Listing →
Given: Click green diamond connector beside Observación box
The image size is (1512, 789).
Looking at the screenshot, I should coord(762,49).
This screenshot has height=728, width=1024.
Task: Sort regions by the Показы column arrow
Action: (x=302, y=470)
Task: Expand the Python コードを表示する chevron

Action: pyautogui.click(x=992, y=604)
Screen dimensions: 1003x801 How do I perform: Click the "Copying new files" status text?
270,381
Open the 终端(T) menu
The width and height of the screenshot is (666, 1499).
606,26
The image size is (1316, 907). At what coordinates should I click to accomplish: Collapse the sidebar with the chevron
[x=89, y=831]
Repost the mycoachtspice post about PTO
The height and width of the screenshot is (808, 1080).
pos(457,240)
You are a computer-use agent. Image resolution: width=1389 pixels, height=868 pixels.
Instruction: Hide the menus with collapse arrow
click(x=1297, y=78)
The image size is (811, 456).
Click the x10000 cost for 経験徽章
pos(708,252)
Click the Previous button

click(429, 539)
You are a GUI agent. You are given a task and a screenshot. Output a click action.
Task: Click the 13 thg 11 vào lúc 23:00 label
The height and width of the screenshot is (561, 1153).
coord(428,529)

Requirements → Lay out all of the data above as a numbered list, one line per item, leaving out any blank lines.

Answer to the problem →
1. Given: Click green diamond connector beside Observación box
2. The image size is (1512, 789).
3. Looking at the screenshot, I should coord(762,49).
4. This screenshot has height=728, width=1024.
5. Task: Sort regions by the Показы column arrow
6. Action: (x=302, y=470)
7. Task: Expand the Python コードを表示する chevron
8. Action: pyautogui.click(x=992, y=604)
9. Screen dimensions: 1003x801 How do I perform: Click the "Copying new files" status text?
10. 270,381
11. Open the 终端(T) menu
12. The width and height of the screenshot is (666, 1499).
13. 606,26
14. The image size is (1316, 907). At what coordinates should I click to accomplish: Collapse the sidebar with the chevron
15. [x=89, y=831]
16. Repost the mycoachtspice post about PTO
17. The height and width of the screenshot is (808, 1080).
18. pos(457,240)
19. You are a computer-use agent. Image resolution: width=1389 pixels, height=868 pixels.
20. Instruction: Hide the menus with collapse arrow
21. click(x=1297, y=78)
22. The image size is (811, 456).
23. Click the x10000 cost for 経験徽章
24. pos(708,252)
25. Click the Previous button
26. click(429, 539)
27. You are a GUI agent. You are given a task and a screenshot. Output a click action.
28. Task: Click the 13 thg 11 vào lúc 23:00 label
29. The height and width of the screenshot is (561, 1153).
30. coord(428,529)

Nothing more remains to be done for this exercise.